The ostrich bird looks like an unusual chimera cooked up in a lab. When writing about the ostrich, the Greek philosopher Aristotle did not know whether to classify it as a bird or a mammal. But in fact, the ostrich belongs to that unusual group of flightless birds that are well-adapted for life on the ground. Years of hunting almost drove them to extinction, but numbers have recovered sufficiently so that the ostrich now roams the plains of Africa once again.

The ostrich has the largest eyes of any bird in the world.

5 Incredible Ostrich Facts!

  • The ostrich eye, at around 2 inches across, is the largest of any known land animal in the world.
  • One of the more unusual facts is that the ostrich is the only bird with two toes. Every other type of bird has three or four.
  • The ostrich bird was once hunted or farmed in large numbers for its feathers, dating as far back as ancient Egypt, Babylon, and Assyria. These feathers were used by royalty, upper-class women, and even medieval knights. By 1913, as hunting subsided, more than a million ostriches were raised on farms. But a fall in the popularity of ostrich feathers caused the farms to decline as well.
  • The earliest ostrich fossils originated from around 20 to 25 million years ago.
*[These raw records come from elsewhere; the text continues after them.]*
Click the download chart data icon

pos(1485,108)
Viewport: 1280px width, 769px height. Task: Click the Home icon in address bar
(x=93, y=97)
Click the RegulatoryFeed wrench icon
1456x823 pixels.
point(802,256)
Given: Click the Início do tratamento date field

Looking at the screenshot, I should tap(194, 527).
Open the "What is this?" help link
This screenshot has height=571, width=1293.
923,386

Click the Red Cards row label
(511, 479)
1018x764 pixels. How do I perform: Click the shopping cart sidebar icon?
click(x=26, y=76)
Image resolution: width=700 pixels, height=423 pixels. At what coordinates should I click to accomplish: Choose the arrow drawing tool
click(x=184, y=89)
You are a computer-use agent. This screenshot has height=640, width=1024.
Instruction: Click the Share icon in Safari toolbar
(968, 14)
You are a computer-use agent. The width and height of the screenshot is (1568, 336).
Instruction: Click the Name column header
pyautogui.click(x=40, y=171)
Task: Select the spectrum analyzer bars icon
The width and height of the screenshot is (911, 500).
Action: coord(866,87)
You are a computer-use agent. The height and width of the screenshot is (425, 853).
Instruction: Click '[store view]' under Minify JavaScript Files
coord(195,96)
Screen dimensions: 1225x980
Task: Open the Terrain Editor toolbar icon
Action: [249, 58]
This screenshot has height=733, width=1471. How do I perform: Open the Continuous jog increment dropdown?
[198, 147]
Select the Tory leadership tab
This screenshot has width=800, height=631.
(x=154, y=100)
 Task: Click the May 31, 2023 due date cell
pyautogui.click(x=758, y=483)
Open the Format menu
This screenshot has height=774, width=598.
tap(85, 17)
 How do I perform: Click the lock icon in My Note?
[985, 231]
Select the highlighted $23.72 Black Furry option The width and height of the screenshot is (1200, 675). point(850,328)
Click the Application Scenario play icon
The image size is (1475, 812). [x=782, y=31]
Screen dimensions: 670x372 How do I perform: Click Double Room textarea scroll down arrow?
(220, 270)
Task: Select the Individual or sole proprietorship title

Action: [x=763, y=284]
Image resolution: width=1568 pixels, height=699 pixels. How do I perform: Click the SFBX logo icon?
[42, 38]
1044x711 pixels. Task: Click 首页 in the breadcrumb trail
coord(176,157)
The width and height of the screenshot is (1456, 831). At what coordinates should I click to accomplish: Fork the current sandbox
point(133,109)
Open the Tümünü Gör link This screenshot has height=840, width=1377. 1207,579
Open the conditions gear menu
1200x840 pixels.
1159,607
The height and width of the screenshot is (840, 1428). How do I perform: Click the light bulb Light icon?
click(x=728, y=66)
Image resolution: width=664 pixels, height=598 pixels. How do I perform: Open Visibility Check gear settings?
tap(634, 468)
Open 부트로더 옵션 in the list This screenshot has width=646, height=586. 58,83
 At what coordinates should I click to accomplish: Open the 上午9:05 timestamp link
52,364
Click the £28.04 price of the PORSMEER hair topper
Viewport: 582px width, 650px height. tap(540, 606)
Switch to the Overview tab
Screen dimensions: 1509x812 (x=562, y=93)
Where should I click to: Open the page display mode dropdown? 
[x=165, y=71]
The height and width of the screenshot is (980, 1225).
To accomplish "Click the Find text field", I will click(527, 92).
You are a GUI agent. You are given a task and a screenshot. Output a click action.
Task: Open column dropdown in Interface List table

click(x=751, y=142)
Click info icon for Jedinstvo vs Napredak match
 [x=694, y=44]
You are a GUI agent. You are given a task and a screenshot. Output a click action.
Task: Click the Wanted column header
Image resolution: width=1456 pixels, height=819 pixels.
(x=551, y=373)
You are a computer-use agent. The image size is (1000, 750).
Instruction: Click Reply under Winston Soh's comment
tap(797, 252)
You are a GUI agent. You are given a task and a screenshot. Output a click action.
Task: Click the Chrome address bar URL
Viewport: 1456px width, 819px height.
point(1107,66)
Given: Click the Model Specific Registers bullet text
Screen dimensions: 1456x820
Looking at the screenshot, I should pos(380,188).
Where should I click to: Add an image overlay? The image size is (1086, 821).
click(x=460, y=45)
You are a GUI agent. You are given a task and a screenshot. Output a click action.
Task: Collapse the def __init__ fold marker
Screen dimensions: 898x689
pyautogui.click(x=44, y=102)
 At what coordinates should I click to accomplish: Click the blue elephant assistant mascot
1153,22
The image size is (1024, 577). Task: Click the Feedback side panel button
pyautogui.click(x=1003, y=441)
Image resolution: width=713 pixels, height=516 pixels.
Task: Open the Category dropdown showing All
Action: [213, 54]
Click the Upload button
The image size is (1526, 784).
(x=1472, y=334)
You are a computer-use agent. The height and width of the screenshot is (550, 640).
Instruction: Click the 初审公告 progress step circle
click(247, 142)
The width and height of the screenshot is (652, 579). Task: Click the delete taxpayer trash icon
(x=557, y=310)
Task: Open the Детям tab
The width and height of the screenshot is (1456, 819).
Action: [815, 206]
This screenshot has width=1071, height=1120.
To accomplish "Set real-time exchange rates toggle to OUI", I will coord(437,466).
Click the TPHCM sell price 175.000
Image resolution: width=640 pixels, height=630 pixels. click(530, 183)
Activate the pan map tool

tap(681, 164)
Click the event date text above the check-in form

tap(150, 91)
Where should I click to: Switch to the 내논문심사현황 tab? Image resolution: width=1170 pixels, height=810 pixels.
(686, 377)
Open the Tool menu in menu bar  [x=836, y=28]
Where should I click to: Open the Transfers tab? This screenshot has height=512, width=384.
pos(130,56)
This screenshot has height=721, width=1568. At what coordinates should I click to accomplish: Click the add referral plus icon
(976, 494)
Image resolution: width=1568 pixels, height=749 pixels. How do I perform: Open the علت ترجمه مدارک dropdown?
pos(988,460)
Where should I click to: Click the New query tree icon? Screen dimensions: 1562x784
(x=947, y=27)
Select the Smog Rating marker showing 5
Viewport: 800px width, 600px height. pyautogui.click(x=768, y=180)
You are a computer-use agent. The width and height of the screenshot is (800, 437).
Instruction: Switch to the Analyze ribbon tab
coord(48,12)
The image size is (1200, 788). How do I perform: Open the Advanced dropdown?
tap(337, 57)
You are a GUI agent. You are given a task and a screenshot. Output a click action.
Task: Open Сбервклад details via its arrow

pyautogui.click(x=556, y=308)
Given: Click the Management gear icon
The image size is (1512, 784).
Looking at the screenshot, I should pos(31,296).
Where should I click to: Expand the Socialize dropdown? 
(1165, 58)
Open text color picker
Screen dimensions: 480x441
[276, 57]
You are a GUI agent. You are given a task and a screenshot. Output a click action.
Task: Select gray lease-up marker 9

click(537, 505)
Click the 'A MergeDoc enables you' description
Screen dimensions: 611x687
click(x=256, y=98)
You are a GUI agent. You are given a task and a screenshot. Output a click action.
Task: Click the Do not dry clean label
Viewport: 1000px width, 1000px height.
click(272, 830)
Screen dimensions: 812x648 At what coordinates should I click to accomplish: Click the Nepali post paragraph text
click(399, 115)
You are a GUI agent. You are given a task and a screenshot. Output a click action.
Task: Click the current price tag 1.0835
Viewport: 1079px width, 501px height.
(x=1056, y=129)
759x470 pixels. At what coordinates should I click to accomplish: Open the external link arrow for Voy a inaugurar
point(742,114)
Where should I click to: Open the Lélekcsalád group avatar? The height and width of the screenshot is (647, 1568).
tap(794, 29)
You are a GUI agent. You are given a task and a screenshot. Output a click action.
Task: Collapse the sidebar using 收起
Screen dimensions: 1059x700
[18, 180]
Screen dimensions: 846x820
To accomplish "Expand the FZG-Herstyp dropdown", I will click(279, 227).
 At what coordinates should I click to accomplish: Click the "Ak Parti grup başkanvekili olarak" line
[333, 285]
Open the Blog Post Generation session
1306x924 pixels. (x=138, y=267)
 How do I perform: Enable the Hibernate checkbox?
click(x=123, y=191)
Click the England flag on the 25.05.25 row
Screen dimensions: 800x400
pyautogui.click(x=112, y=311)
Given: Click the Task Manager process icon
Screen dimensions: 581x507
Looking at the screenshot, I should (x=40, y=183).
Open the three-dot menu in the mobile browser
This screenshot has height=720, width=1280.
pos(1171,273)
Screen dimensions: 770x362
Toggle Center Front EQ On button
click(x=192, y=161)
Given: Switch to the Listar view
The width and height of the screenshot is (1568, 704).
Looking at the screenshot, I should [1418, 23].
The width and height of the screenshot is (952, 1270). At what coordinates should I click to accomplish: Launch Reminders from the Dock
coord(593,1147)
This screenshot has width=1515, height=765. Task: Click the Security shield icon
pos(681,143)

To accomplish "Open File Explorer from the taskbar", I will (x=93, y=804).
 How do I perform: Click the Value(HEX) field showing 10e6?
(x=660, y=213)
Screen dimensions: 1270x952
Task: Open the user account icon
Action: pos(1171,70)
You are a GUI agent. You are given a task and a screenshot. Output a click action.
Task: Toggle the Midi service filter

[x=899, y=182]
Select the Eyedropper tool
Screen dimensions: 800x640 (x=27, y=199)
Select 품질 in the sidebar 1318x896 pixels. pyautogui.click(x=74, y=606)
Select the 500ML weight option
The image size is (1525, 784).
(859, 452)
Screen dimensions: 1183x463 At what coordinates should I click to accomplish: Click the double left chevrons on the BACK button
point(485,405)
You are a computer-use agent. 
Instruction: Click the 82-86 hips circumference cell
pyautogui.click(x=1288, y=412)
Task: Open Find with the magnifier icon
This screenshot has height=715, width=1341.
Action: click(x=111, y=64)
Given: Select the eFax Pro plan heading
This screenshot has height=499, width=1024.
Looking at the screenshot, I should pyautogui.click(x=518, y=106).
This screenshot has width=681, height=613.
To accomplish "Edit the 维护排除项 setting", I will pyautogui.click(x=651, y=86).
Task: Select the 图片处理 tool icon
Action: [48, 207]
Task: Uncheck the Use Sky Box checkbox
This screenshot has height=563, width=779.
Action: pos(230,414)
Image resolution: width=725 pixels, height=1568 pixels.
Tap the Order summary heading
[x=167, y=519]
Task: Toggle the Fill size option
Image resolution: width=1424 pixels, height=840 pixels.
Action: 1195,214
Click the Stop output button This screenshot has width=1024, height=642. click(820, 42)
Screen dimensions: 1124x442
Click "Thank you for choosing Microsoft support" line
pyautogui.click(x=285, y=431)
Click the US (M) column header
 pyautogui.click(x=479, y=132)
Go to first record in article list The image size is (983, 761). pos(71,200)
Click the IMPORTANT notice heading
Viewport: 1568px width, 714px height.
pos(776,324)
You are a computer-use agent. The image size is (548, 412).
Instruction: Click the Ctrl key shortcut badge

By around 12 million years ago, ostrich birds had evolved to the larger size for which they’re known. This was also the time they began to leave Africa for the rest of Eurasia. All of these non-African species are now extinct.
  • Ostriches are an animal with multiple stomachs! Since ostriches don’t have teeth and swallow their food whole, they have three stomachs and a very long intestine to aid in digestion. Ostriches will swallow stones that grind up food in their stomachs, with some ostriches having more than two pounds of stones in their bodies!

Scientific Name

The scientific name of the ostrich genus is Struthio. This is derived from the Ancient Greek term for both the ostrich and the sparrow. Up until the 21st century, taxonomists recognized only a single living species of ostrich: Struthio camelus, also known simply as the common ostrich (camelus, as you might expect, is Greek for camel, perhaps named for its ability to go long periods without water).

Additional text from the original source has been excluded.